═════ Available data

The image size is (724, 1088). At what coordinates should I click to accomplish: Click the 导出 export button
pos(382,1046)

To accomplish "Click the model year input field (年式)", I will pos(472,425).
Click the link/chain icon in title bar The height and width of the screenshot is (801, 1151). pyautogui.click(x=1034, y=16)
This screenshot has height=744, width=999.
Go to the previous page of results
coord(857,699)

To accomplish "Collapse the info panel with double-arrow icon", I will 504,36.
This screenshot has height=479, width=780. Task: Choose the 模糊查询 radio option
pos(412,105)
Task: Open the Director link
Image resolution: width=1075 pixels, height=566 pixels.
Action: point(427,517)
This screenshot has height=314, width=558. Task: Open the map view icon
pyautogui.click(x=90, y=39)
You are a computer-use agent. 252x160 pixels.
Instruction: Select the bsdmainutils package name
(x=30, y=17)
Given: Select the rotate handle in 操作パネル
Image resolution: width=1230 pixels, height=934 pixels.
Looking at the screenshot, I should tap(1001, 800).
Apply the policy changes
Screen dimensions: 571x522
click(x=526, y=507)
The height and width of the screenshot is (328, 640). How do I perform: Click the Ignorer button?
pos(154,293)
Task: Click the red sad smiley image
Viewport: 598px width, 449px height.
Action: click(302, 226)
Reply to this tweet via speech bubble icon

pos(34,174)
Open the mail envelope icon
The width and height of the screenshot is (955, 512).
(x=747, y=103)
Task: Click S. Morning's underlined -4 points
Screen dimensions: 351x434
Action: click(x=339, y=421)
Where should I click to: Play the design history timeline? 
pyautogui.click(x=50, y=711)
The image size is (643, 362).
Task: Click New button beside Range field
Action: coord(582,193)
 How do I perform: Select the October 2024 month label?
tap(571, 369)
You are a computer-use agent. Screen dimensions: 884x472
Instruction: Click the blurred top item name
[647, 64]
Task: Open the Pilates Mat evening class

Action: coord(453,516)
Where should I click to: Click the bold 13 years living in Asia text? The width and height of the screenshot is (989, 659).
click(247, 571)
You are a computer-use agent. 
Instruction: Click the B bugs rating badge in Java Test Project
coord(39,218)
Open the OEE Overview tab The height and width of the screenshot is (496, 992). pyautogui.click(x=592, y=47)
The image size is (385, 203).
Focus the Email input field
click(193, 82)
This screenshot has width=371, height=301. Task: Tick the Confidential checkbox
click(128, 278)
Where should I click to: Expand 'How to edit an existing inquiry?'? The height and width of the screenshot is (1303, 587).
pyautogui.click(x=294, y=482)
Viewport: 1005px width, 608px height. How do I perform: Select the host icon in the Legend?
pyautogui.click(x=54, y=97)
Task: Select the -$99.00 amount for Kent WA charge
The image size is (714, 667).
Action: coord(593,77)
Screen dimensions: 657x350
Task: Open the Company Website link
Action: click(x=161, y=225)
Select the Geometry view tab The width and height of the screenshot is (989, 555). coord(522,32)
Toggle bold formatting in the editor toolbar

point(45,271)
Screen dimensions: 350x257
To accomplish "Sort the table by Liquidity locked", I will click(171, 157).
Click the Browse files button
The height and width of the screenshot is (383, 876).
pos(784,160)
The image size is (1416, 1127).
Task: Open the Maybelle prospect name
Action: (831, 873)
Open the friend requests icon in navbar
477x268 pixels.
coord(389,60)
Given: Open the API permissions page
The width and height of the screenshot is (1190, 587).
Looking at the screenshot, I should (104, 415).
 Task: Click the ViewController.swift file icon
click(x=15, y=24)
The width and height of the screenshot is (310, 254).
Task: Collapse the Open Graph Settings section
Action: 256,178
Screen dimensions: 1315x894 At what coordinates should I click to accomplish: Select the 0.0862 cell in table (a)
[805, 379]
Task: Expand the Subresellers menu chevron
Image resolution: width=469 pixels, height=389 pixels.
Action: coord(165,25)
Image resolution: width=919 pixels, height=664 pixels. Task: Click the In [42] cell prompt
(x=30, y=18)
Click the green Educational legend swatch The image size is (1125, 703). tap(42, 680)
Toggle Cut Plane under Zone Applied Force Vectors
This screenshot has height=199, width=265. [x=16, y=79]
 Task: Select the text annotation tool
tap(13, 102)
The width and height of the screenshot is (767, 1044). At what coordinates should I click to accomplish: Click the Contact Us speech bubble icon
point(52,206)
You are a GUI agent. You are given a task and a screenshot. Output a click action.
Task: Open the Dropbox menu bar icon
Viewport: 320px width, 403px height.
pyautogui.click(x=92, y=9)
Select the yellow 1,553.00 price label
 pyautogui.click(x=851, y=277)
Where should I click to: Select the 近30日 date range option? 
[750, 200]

══════════

Prompt: Keeping every line exactly as it is, retype the listing.

Written reply:
The image size is (724, 1088). At what coordinates should I click to accomplish: Click the 导出 export button
pos(382,1046)

To accomplish "Click the model year input field (年式)", I will pos(472,425).
Click the link/chain icon in title bar The height and width of the screenshot is (801, 1151). pyautogui.click(x=1034, y=16)
This screenshot has height=744, width=999.
Go to the previous page of results
coord(857,699)

To accomplish "Collapse the info panel with double-arrow icon", I will 504,36.
This screenshot has height=479, width=780. Task: Choose the 模糊查询 radio option
pos(412,105)
Task: Open the Director link
Image resolution: width=1075 pixels, height=566 pixels.
Action: point(427,517)
This screenshot has height=314, width=558. Task: Open the map view icon
pyautogui.click(x=90, y=39)
You are a computer-use agent. 252x160 pixels.
Instruction: Select the bsdmainutils package name
(x=30, y=17)
Given: Select the rotate handle in 操作パネル
Image resolution: width=1230 pixels, height=934 pixels.
Looking at the screenshot, I should tap(1001, 800).
Apply the policy changes
Screen dimensions: 571x522
click(x=526, y=507)
The height and width of the screenshot is (328, 640). How do I perform: Click the Ignorer button?
pos(154,293)
Task: Click the red sad smiley image
Viewport: 598px width, 449px height.
Action: click(302, 226)
Reply to this tweet via speech bubble icon

pos(34,174)
Open the mail envelope icon
The width and height of the screenshot is (955, 512).
(x=747, y=103)
Task: Click S. Morning's underlined -4 points
Screen dimensions: 351x434
Action: click(x=339, y=421)
Where should I click to: Play the design history timeline? 
pyautogui.click(x=50, y=711)
The image size is (643, 362).
Task: Click New button beside Range field
Action: coord(582,193)
 How do I perform: Select the October 2024 month label?
tap(571, 369)
You are a computer-use agent. Screen dimensions: 884x472
Instruction: Click the blurred top item name
[647, 64]
Task: Open the Pilates Mat evening class

Action: coord(453,516)
Where should I click to: Click the bold 13 years living in Asia text? The width and height of the screenshot is (989, 659).
click(247, 571)
You are a computer-use agent. 
Instruction: Click the B bugs rating badge in Java Test Project
coord(39,218)
Open the OEE Overview tab The height and width of the screenshot is (496, 992). pyautogui.click(x=592, y=47)
The image size is (385, 203).
Focus the Email input field
click(193, 82)
This screenshot has width=371, height=301. Task: Tick the Confidential checkbox
click(128, 278)
Where should I click to: Expand 'How to edit an existing inquiry?'? The height and width of the screenshot is (1303, 587).
pyautogui.click(x=294, y=482)
Viewport: 1005px width, 608px height. How do I perform: Select the host icon in the Legend?
pyautogui.click(x=54, y=97)
Task: Select the -$99.00 amount for Kent WA charge
The image size is (714, 667).
Action: coord(593,77)
Screen dimensions: 657x350
Task: Open the Company Website link
Action: click(x=161, y=225)
Select the Geometry view tab The width and height of the screenshot is (989, 555). coord(522,32)
Toggle bold formatting in the editor toolbar

point(45,271)
Screen dimensions: 350x257
To accomplish "Sort the table by Liquidity locked", I will click(171, 157).
Click the Browse files button
The height and width of the screenshot is (383, 876).
pos(784,160)
The image size is (1416, 1127).
Task: Open the Maybelle prospect name
Action: (831, 873)
Open the friend requests icon in navbar
477x268 pixels.
coord(389,60)
Given: Open the API permissions page
The width and height of the screenshot is (1190, 587).
Looking at the screenshot, I should (104, 415).
 Task: Click the ViewController.swift file icon
click(x=15, y=24)
The width and height of the screenshot is (310, 254).
Task: Collapse the Open Graph Settings section
Action: 256,178
Screen dimensions: 1315x894 At what coordinates should I click to accomplish: Select the 0.0862 cell in table (a)
[805, 379]
Task: Expand the Subresellers menu chevron
Image resolution: width=469 pixels, height=389 pixels.
Action: coord(165,25)
Image resolution: width=919 pixels, height=664 pixels. Task: Click the In [42] cell prompt
(x=30, y=18)
Click the green Educational legend swatch The image size is (1125, 703). tap(42, 680)
Toggle Cut Plane under Zone Applied Force Vectors
This screenshot has height=199, width=265. [x=16, y=79]
 Task: Select the text annotation tool
tap(13, 102)
The width and height of the screenshot is (767, 1044). At what coordinates should I click to accomplish: Click the Contact Us speech bubble icon
point(52,206)
You are a GUI agent. You are given a task and a screenshot. Output a click action.
Task: Open the Dropbox menu bar icon
Viewport: 320px width, 403px height.
pyautogui.click(x=92, y=9)
Select the yellow 1,553.00 price label
 pyautogui.click(x=851, y=277)
Where should I click to: Select the 近30日 date range option? 
[750, 200]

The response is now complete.